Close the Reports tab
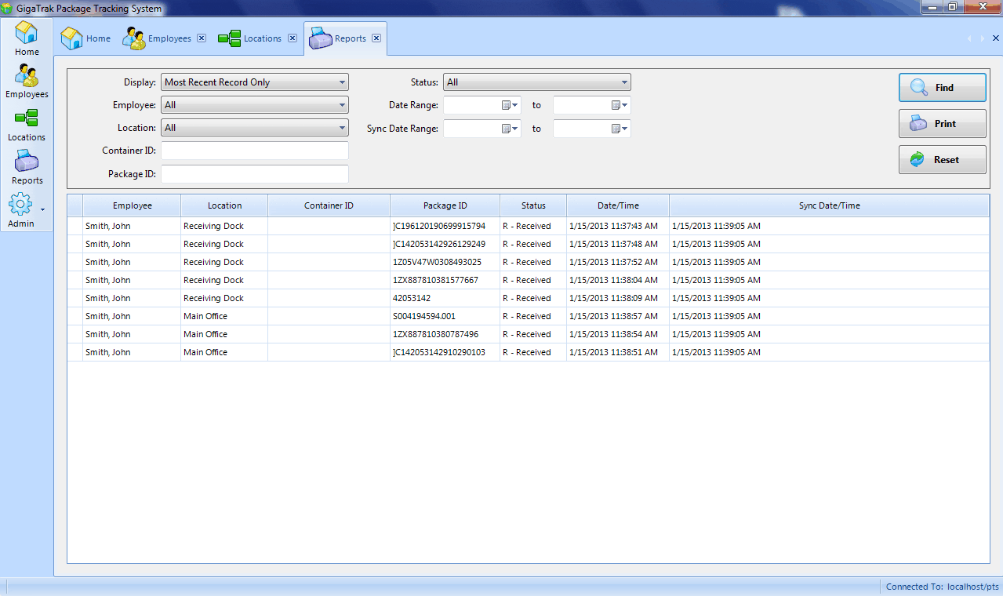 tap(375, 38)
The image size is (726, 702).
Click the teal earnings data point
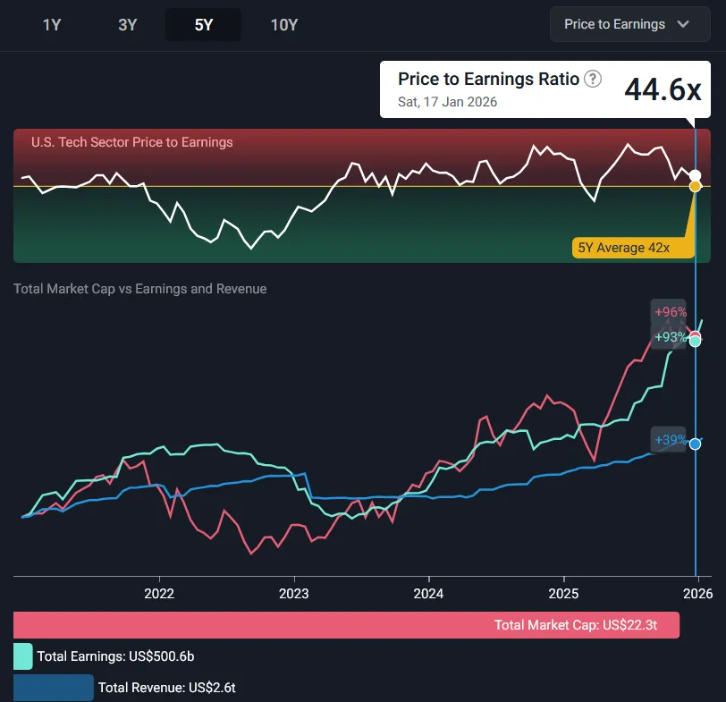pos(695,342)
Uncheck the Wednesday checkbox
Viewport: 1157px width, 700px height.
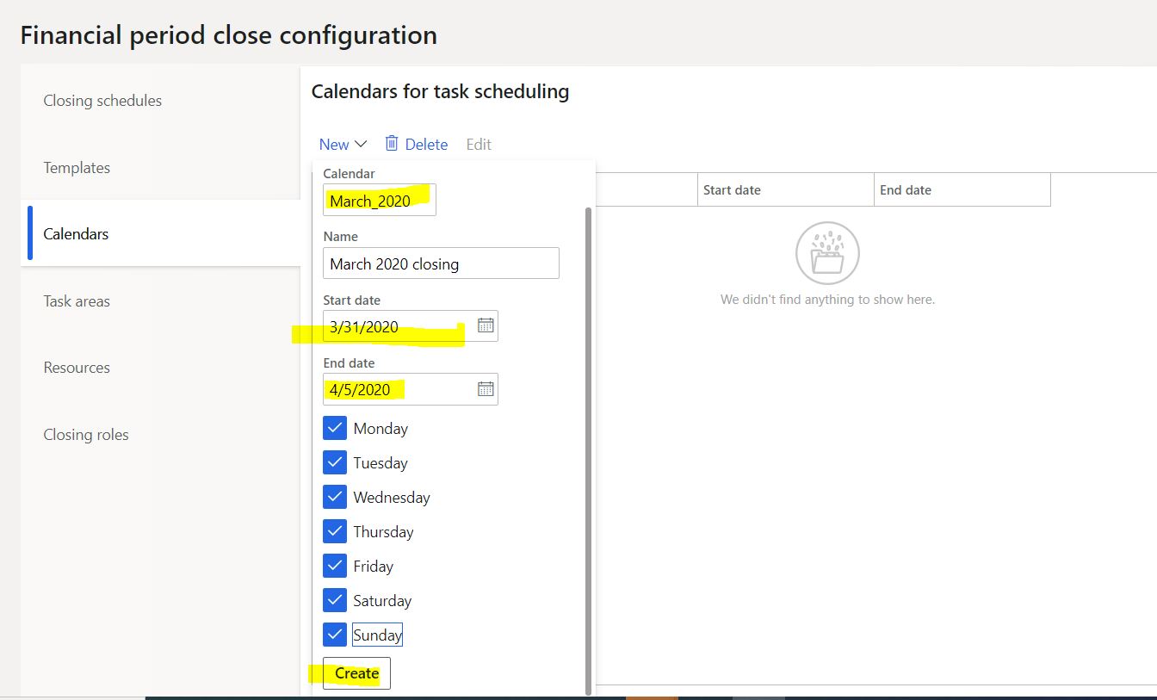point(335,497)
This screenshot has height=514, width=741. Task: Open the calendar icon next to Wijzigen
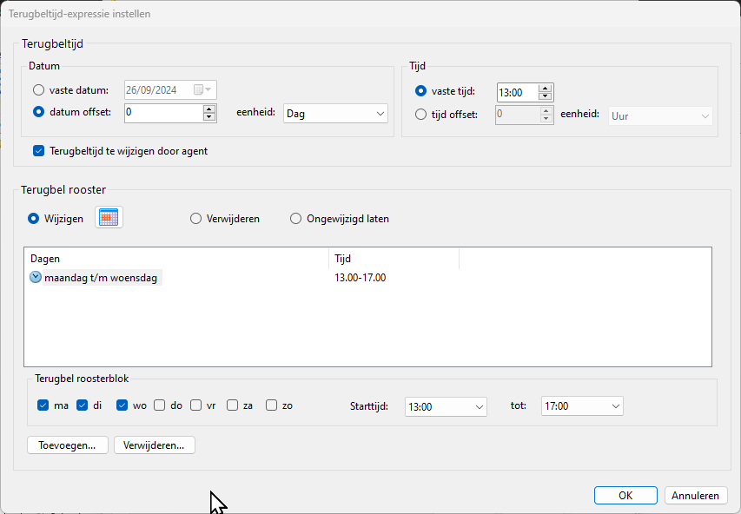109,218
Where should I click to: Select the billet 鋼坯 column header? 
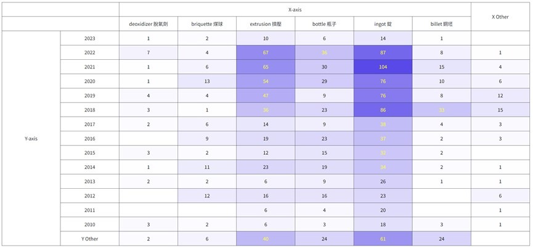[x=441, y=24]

..............................

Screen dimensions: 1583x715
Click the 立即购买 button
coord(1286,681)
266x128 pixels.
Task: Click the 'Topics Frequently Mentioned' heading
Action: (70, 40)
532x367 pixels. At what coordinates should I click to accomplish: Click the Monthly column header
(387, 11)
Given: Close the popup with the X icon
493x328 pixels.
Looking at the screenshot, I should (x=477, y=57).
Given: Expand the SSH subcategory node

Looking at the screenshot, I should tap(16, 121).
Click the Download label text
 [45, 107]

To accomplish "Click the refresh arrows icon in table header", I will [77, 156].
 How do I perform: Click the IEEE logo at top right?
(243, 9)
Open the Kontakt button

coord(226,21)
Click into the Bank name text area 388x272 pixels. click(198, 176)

..............................

Problem to solve
Copy the lines above exactly, beginning at the line that has "493x328 pixels." and stopping after the line that has "Click into the", and omit the rest.

Response box
493x328 pixels.
Looking at the screenshot, I should (x=477, y=57).
Given: Expand the SSH subcategory node

Looking at the screenshot, I should tap(16, 121).
Click the Download label text
 [45, 107]

To accomplish "Click the refresh arrows icon in table header", I will [77, 156].
 How do I perform: Click the IEEE logo at top right?
(243, 9)
Open the Kontakt button

coord(226,21)
Click into the Bank name text area 388x272 pixels. click(198, 176)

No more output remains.